3 Case Study—New Solutions

A new project (F3—Fast frequent fulfilment) has been developed and is being funded within Britain to examine means of making a rail/inter-modal option attractive to shippers and wider cargo interests particularly in the high-value, time-sensitive inter-urban logistics arena. At present, rail/inter-modal has a very low share of this market segment for reasons outlined above. It would be possible to assume that rail cannot compete in this sector and that it has been effectively overtaken by more credible and attractive alternatives. Possibly but the alternative of developing, adapting and creating new solutions should not be dismissed. This is the basis upon which the F3 project was developed, proposed and for which funding has been secured.

The study will use modelling, simulation, analysis and to validate the benefits of an integrated near market system including innovative rail technologies, terminal and road elements, management systems and methods to fundamentally re-position rail freight’s capability and commercial competitiveness based on both palletised and containerised traffic flows to service high-intensity cargo demand based on fast frequent fulfilment (F3).

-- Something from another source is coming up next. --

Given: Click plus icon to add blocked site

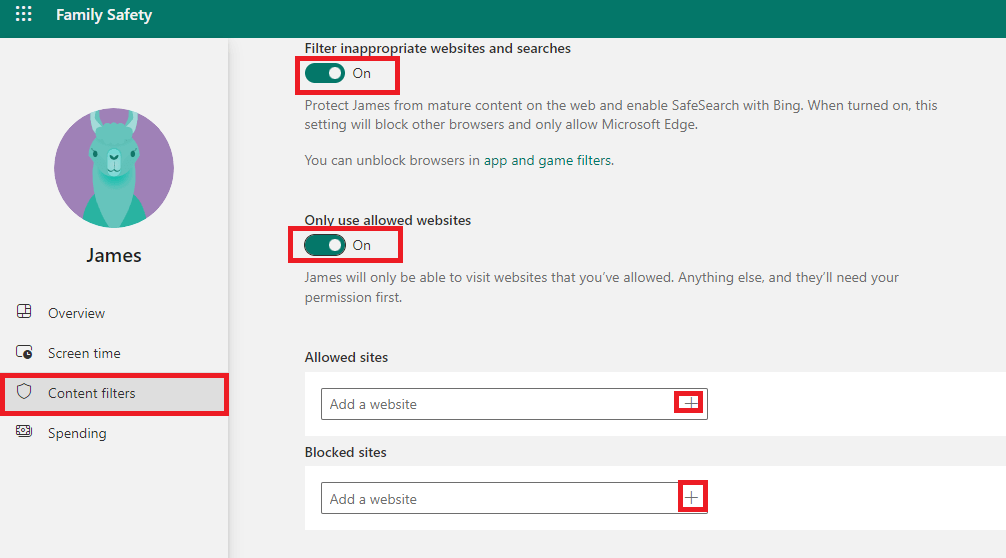Looking at the screenshot, I should (x=692, y=497).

Rail freight is viewed as part of a whole delivery system moving freight on end-to-end journeys. The core innovation is the integration of a short, fast freight train and to optimise movements through terminals, to improve loading and unloading trains and to drive down the cost of “final mile” road haulage. The outcome is predicted to make a step change in reducing domestic inter-modal freight end-to-end costs and to enhance its effectiveness.

Research on UK rail timetables, terminal operations and financial models indicates that a fundamentally different integrated approach is essential to facilitate any realistic future rail/inter-modal participation in traffic governed by demanding fast frequent fulfilment requirements. Rail has as a minimum, to match and outperform road-based systems on cost, productivity, service response, agility and availability (24/7 mandatory) and endow real quantifiable commercial advantages to shippers, owners and operators through the adoption of the new methods being proposed. It cannot position itself as a carrier of last resort.

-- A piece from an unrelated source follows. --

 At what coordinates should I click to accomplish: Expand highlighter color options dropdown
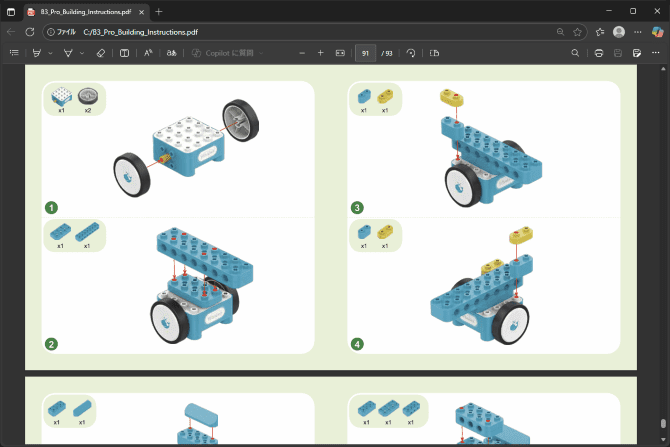point(50,53)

Innovative train technologies and operational models are a major component to achieve the required changes. These technologies include rapid terminal handling and improved road fleet asset management to support the highly aggressive train productivity targets which are essential to underpin the economic case for this new model of operations. Linked cargo and resource planning and management systems are a central component of this initiative. The project is built around the simulation of very intensive short-train operations linked to terminal operations for the rapid loading and off-loading of containers, pallets and roll cages for onward delivery and collection. This phase will be linked to economic and commercial modelling to validate the simulation and test the concept in the face of operational changes and disruption. The project will also examine evolving requirements and not seek to merely replicate current practice. The emphasis is on high-value, time-sensitive cargo, fast frequent fulfilment and to meet the demanding and evolving imperatives of shippers.

If this study is successful, a high-performance bidirectional validation train may be deployed to demonstrate to users and potential users that it can be technically, operationally and financially viable and become a routine integral part of complex national logistics systems. The emphasis is on high-value, time-sensitive cargo, fast frequent fulfilment and to meet the demanding and evolving imperatives of shippers.

The study addresses Flexible Freight (Section 10 of the Rail Capability Delivery Plan 2017). It is part of a process to drive down operational costs through a new, highly productive rail/inter-modal whole-system solution including optimising movement through terminals, improving train loading and unloading and taking cost out of “final mile” road haulage. To succeed, it has to be at a lower cost than equivalent all-road options. The analysis will cover end-to-end movements from major suppliers using palletised/roll cage commodities and inter-modal containers. It will be done on a connected systems basis to include road collection and delivery, terminal operations, rail transit and interfaces with users’ IT systems. Delivery and return moves by road to/from stores from rail terminals are integral parts of the project. The project aimed to evaluate the full cost of using alternative modes of transport using a mix of available public sources, industry sources and material from government. A cost model has already been developed to evaluate the cost base of each mode of transport separately under an array of input variables which can be flexed. The key industry performance indicator is the annualised cost per pallet delivered. Informal pre-study modelling had indicated that rail solutions could be much more cost-effective if the assets deployed were used much more intensively under a disciplined and interventionist management regime. The “churn rate” of orthodox assets was increased and this demonstrated that a significant impact on the KPI was achievable by ensuring productivity was driven to much higher, but practical levels than under current practice.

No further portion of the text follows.